======== TEXT UNDER STUDY

04-22-2016

There’s a buzz around biodiversity at Pierre Fabre

They are not interested in humankind, they do not make honey, they do not live in hives… they are solitary bees and their decline can tell us a great deal about the state of biodiversity in agriculture. In this context, the Pierre Fabre Group agronomists have assessed the current situation of bees on our land to understand the impact of the Group’s agricultural activity on pollination.


Légende: 
Bee hotel fitted with nesting blocks, installed on Puylaurens land in the Tarn

Solitary bees: a natural bio-indicatorl

They play an essential role in crop pollination. However, nature’s workers are under threat... and so are the yields and biodiversity that depend on them.

The decline of these pollinators has been acknowledged for several years and is due to various factors (change in land use, intensive farming, pesticides, climate change, and the development of bee diseases, etc.). The improvement of farming practices and encouraging the presence of bees is one of the drivers in halting the decline.

Observing bees to understand the impact of agricultural activity 


Légende: 
Bee nesting blocks

In order to understand the impact of its agricultural activity on biodiversity, Pierre Fabre voluntarily joined the Biodiversity Agricultural Observatory in 2013. Since then the Group has undertaken the initiative to observe the solitary bees present in its fields.

================
======== DATASET EXCERPTS

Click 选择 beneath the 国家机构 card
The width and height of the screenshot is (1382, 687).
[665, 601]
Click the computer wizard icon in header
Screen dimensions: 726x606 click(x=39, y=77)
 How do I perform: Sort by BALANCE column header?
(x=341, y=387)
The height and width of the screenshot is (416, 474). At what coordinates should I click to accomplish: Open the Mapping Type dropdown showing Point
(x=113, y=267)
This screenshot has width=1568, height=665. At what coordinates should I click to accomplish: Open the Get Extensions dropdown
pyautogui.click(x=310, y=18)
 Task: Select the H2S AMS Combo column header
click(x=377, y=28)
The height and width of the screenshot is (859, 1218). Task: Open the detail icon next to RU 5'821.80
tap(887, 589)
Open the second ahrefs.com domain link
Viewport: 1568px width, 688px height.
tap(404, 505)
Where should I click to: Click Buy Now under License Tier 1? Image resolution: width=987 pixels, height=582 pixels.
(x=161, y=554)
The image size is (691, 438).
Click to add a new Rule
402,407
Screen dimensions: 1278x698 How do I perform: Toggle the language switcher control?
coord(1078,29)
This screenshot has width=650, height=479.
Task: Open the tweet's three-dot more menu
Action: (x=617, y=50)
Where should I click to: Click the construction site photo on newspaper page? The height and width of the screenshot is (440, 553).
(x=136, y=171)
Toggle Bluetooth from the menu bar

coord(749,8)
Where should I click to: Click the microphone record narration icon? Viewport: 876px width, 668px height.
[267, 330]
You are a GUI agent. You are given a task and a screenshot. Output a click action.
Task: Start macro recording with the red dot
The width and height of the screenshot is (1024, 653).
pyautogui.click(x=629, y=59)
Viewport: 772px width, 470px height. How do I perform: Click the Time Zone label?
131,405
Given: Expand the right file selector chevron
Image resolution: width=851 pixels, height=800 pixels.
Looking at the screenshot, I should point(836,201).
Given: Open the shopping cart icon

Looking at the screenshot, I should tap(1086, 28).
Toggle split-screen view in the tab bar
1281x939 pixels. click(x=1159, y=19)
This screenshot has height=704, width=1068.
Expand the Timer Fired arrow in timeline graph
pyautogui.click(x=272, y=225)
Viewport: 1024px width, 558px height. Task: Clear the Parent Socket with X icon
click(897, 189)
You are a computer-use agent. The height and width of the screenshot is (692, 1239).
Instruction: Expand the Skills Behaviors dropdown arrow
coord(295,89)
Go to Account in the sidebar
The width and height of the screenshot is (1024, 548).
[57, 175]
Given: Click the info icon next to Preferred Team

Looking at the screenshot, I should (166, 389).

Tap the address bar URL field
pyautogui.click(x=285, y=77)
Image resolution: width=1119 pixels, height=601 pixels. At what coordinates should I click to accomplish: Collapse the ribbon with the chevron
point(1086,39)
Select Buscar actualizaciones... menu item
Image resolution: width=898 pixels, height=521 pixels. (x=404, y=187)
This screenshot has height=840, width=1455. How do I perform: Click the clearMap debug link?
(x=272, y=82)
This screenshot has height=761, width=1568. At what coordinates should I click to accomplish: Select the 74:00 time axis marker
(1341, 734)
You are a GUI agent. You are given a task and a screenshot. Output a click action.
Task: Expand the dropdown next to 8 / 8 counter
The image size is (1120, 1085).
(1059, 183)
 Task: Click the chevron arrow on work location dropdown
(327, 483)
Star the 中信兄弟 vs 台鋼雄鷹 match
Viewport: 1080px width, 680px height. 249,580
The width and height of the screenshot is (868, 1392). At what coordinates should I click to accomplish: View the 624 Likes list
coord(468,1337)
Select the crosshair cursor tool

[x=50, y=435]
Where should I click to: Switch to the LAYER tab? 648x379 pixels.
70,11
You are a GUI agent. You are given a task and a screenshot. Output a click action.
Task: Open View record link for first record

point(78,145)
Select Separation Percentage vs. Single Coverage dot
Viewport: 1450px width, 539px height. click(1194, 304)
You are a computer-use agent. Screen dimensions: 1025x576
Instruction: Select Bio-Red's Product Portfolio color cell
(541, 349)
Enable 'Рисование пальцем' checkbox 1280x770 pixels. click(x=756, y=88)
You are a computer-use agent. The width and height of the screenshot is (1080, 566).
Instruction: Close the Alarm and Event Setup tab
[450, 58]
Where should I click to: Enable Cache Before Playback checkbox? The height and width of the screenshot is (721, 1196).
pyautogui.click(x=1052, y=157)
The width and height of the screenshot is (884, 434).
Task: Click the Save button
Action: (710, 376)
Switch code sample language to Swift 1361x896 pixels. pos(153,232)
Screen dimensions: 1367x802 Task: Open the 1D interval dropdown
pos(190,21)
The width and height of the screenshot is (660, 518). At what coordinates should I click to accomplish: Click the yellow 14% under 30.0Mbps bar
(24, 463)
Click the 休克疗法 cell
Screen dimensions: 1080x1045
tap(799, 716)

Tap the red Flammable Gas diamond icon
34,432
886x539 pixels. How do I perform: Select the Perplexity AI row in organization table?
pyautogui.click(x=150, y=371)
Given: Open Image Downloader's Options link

================

TO DO
1. Rewrite the text about solitary bees at Pierre Fabre from "They are not" up to and including "depend on them.", swapping "agronomists" for "farm scientists".
2. According to the text about solitary bees at Pierre Fabre, in what year did the Group join the Biodiversity Agricultural Observatory?
3. Carry on the text about solitary bees at Pierre Fabre from where it stops.
You won't need the lines for any of this.

ANSWERS FOR THE EXERCISE
1.
They are not interested in humankind, they do not make honey, they do not live in hives… they are solitary bees and their decline can tell us a great deal about the state of biodiversity in agriculture. In this context, the Pierre Fabre Group farm scientists have assessed the current situation of bees on our land to understand the impact of the Group’s agricultural activity on pollination.


Légende: 
Bee hotel fitted with nesting blocks, installed on Puylaurens land in the Tarn

Solitary bees: a natural bio-indicatorl

They play an essential role in crop pollination. However, nature’s workers are under threat... and so are the yields and biodiversity that depend on them.

2. 2013

3.
Established in 2009, the Observatory provides indicators to monitor the state of biodiversity in connection with farming practices. Four observation protocols have been put forward for volunteer farmers: “butterflies”, “solitary bees”, “invertebrates” and “earthworms”. 

Encouraging bees to return

In order to contribute to the return of solitary bees, Pierre Fabre is sustaining and developing certain drivers:

  • Organic farming (reduces the risk of poisoning bees with pesticides)
  • Crop diversification (promotes pollination by insects)
  • Maintaining a wooded landscape 
  • Planting hedgerows in Puylaurens and Gaillac (combats soil erosion, improves water quality and increases biodiversity)
  • Building and installing bee hotels 

A veritable haven of peace and biodiversity, the Group’s land will thus offer bed and board to pollinators.